INSTRUCTIONS »
[a] List the negative consequences that the medical debt article says medical debt collections may include.
[b] Pick up the medical debt article after its last sentence and continue it.

DOCUMENT TEXT »
::::::::::
Most medical debts removed from credit reports

Written by on August 12, 2022

Randy Hutchinson

Randy Hutchinson

The Consumer Financial Protection Bureau (CFPB) has released a report describing the burden of medical debt in the United States. It found that roughly 43 million people had medical bills totaling $88 billion on their credit reports in June 2021. The total amount is likely much higher because not all medical debts are reported to consumer reporting companies.

Other findings included:

Fifty eight percent of all third-party debt collection tradelines were for medical debt, far exceeding the next most common tradeline of telecommunications debt at only 15%.

Black and Hispanic people, and young adults and low-income individuals of all races and ethnicities, are more likely to have medical debt than the population as a whole.

Medical debt is more prevalent in the Southeast and Southwest. A separate survey conducted in 2018 by the Census Bureau found that the South leads the nation in medical debt. Just over 22 percent of households in the South reported having it.

The COVID pandemic has increased the burden of medical debt.

The CFPB says medical debt collections are less predictive of a person’s future payment problems than other debt collections are. And yet they can restrict a person’s access to credit and result in other negative consequences that may include making it difficult to rent a home, raising the cost of insurance, making it hard to find a job, and leading to physical and mental problems.
::::::::::
GIVEN INFORMATION »
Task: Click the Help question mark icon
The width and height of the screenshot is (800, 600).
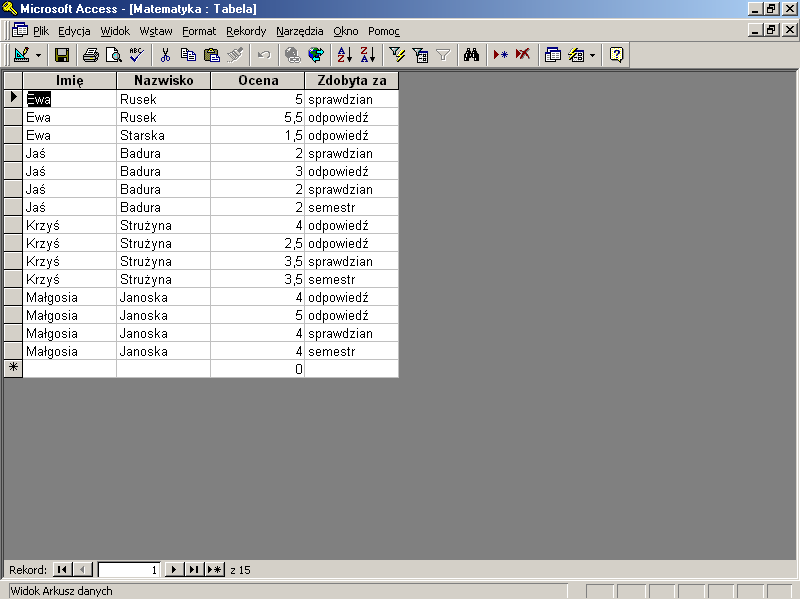Action: pos(616,55)
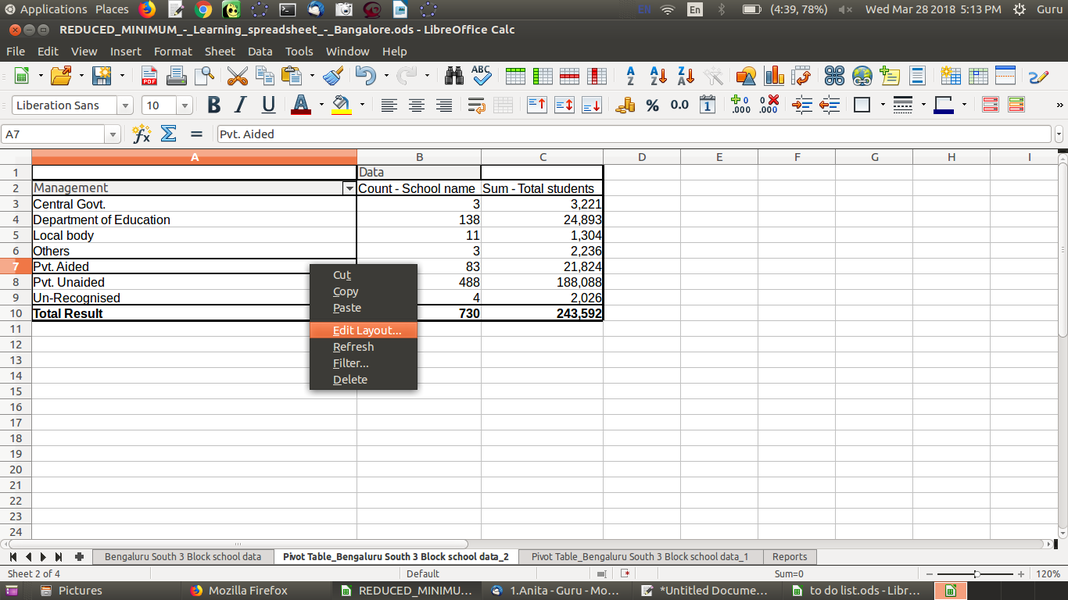1068x600 pixels.
Task: Open the Function Wizard
Action: tap(141, 132)
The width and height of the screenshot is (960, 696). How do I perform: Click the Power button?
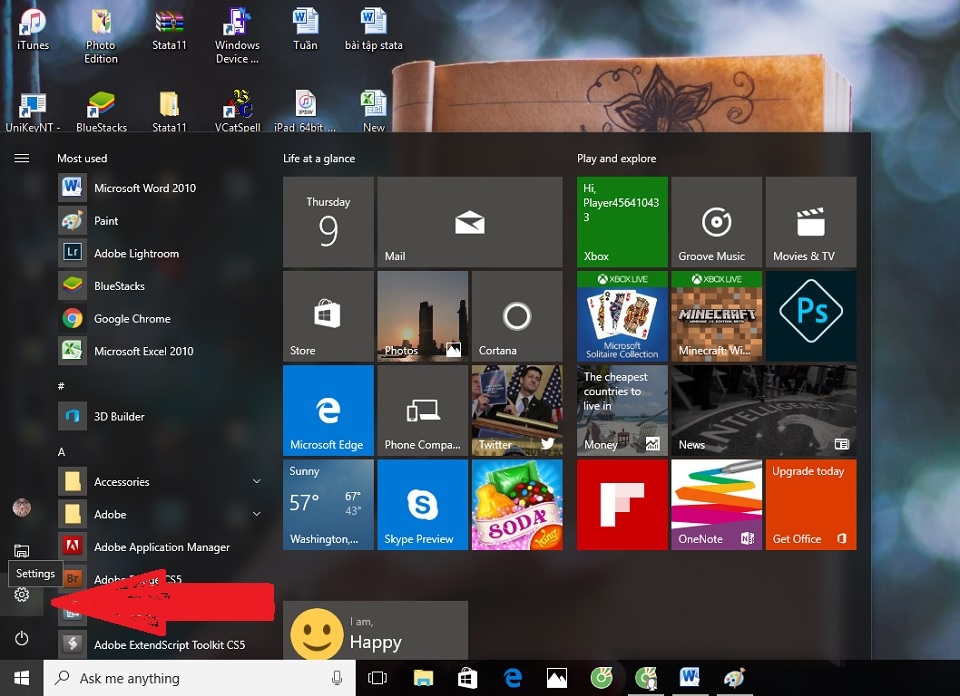pos(21,638)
::::::::::
TASK ANSWERS »
[a]
- Making it difficult to rent a home
- Raising the cost of insurance
- Making it hard to find a job
- Leading to physical and mental problems

[b]
In prepared remarks accompanying the report, Rohit Chopra, the Director of the CFPB, expressed how strongly he felt about the negative consequences of reporting medical debt collections to credit reporting companies. He said, “I am concerned that the credit reporting system is being weaponized as a tool of coercion to get people to pay medical bills they may not even owe” and referred to the medical billing and collections system as “Error-plagued, confusing, and labyrinthine.”

Shortly after the CFPB issued its report, the three major credit reporting companies – Equifax, Experian and TransUnion – announced changes to how medical bills will be reported on credit reports:

Paid medical debt will no longer be included on consumer credit reports.

The time period before unpaid medical collection debt appears on a consumer’s credit report will be increased from six months to one year. That will give consumers more time to work with insurance companies and/or healthcare providers to address the debt.

Starting in the first half of 2023, the credit reporting companies will no longer include medical collection debt under $500 on credit reports.

The changes will result in approximately 70 percent of medical debt collections no longer being included on credit reports.

The No Surprises Act that took effect in January offers additional protection from unexpected medical bills, including for services received from a health-care facility or provider a patient didn’t know was out-of-network. It bans many such bills for participants in a group health plan or individual health plan. People who don’t have health insurance or pay for care without using it should receive a “good faith” estimate of the cost beforehand.

You can help yourself by checking bills to be sure they’re accurate and asking the provider to explain any charges that aren’t clear. Ask debt collectors to verify a debt is legitimate.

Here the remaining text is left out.